• [Source excerpt]
As shown in Figure 8, the overall SED profile has been reasonably well reproduced by the diskir model with ${{kT}}_{\mathrm{in}}\approx 0.4\,\mathrm{keV}$, ${L}_{{\rm{C}}}/{L}_{{\rm{d}}}\approx 2.3$, ${R}_{\mathrm{in}}\approx 3$ km, ${R}_{\mathrm{out}}\approx 1\times {10}^{5}{R}_{\mathrm{in}}\approx 3\times {10}^{5}$ km (where the distance and inclination are assumed as 5 kpc and 0°, respectively), and ${f}_{\mathrm{out}}\approx 3.7\times {10}^{-2}$. The estimated values of kTin and Rin are comparable with those obtained from the XRT data alone using the diskbb+powerlaw model (Section 2.2).

4. Discussion

4.1. The Nature of MAXI J807+132

We studied the behavior of the new X-ray transient MAXI J1807+132 using the multi-wavelength data of the MAXI/GSC, Swift, and optical telescopes. The source is likely to be identified with 2MAXIt J1807+132, which is listed in the first MAXI/GSC transient source catalog (Kawamuro et al. 2016) based on a long-term X-ray brightening event in 2011 May. Although Kawamuro et al. (2016) primarily aimed at a search for tidal disruption events (TDEs) by extragalactic supermassive black holes, the 2011 May episode of 2MAXIt J1807+132 was not categorized therein as a TDE. Below, we consider various interpretations of the nature of this object.

• [Material supplied]
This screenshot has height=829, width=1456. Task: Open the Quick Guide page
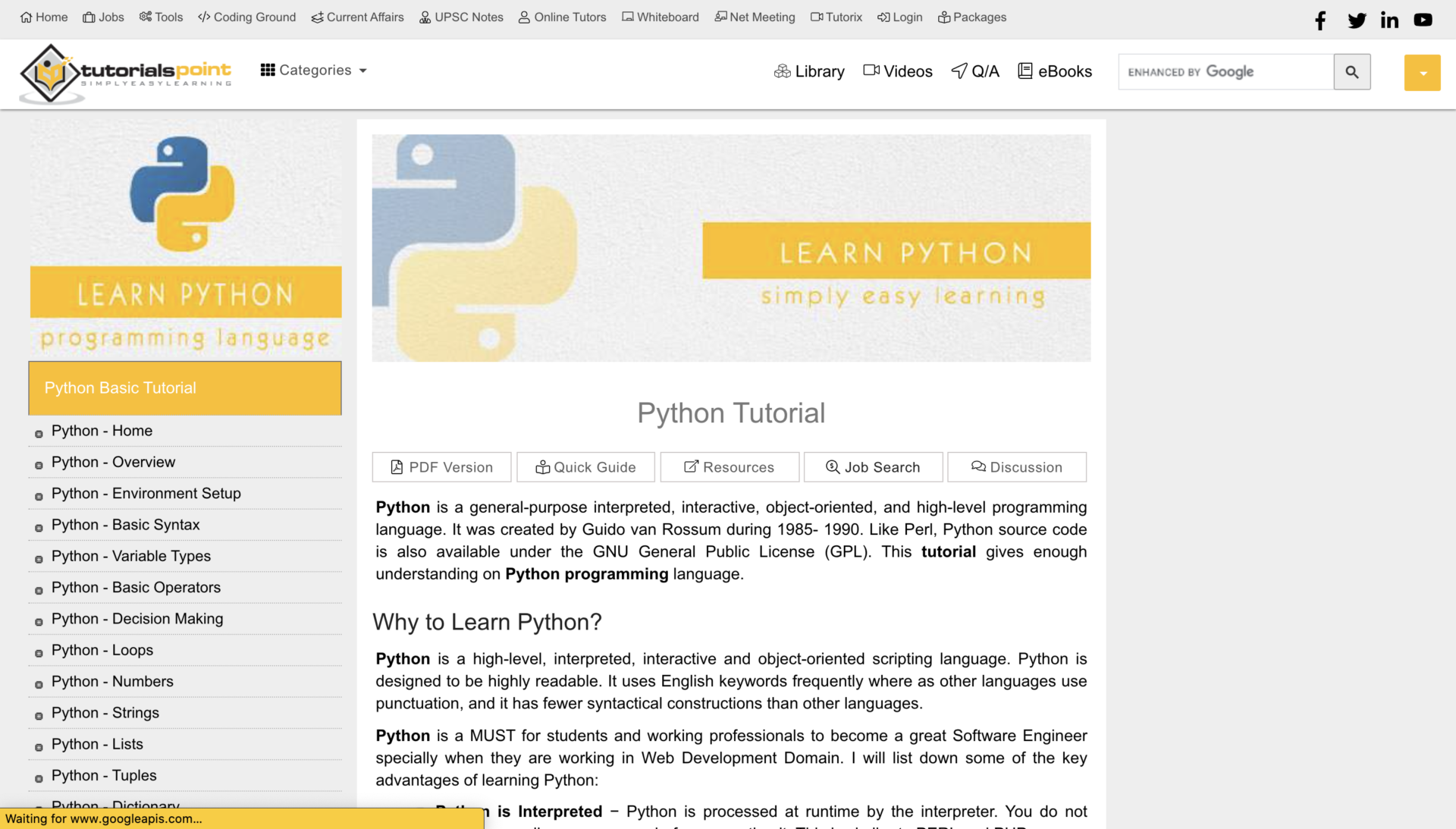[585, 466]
---
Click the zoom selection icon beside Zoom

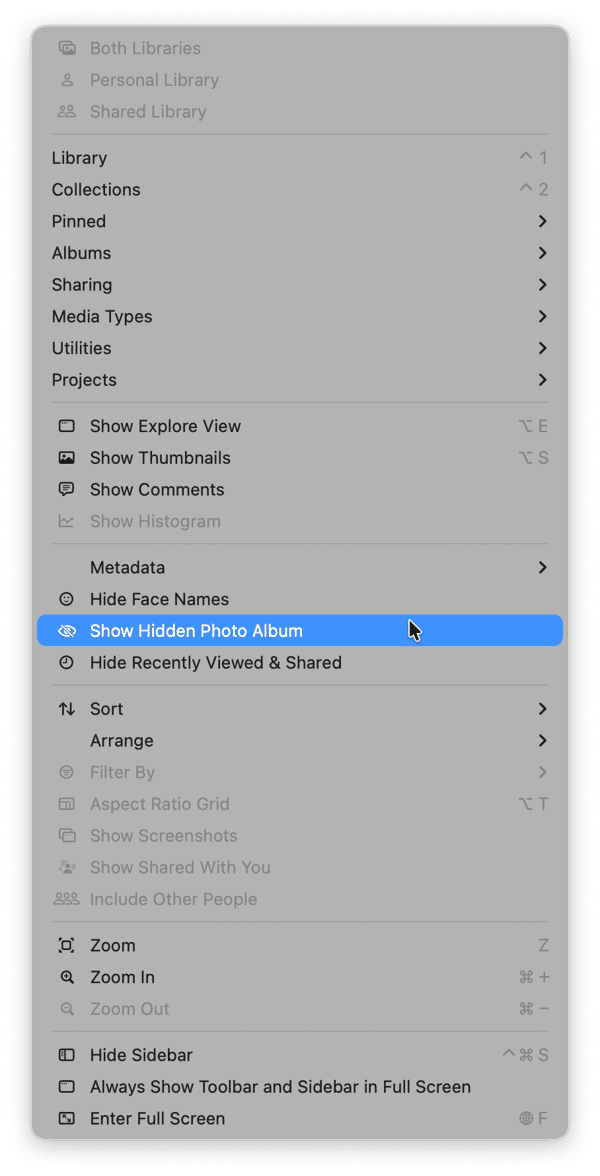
* * *
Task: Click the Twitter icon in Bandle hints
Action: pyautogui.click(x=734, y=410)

• [What you will do]
1. Rewrite the X-ray transient excerpt from "As shown in" up to and including "model (Section 2.2).", replacing "diskir" with "irradiated disk".
2. List every line of the entries that contains the string "Task".
The excerpt and the entries are unrelated to each other.

• [Expected results]
1.
As shown in Figure 8, the overall SED profile has been reasonably well reproduced by the irradiated disk model with ${{kT}}_{\mathrm{in}}\approx 0.4\,\mathrm{keV}$, ${L}_{{\rm{C}}}/{L}_{{\rm{d}}}\approx 2.3$, ${R}_{\mathrm{in}}\approx 3$ km, ${R}_{\mathrm{out}}\approx 1\times {10}^{5}{R}_{\mathrm{in}}\approx 3\times {10}^{5}$ km (where the distance and inclination are assumed as 5 kpc and 0°, respectively), and ${f}_{\mathrm{out}}\approx 3.7\times {10}^{-2}$. The estimated values of kTin and Rin are comparable with those obtained from the XRT data alone using the diskbb+powerlaw model (Section 2.2).

2.
This screenshot has height=829, width=1456. Task: Open the Quick Guide page
Task: Click the Twitter icon in Bandle hints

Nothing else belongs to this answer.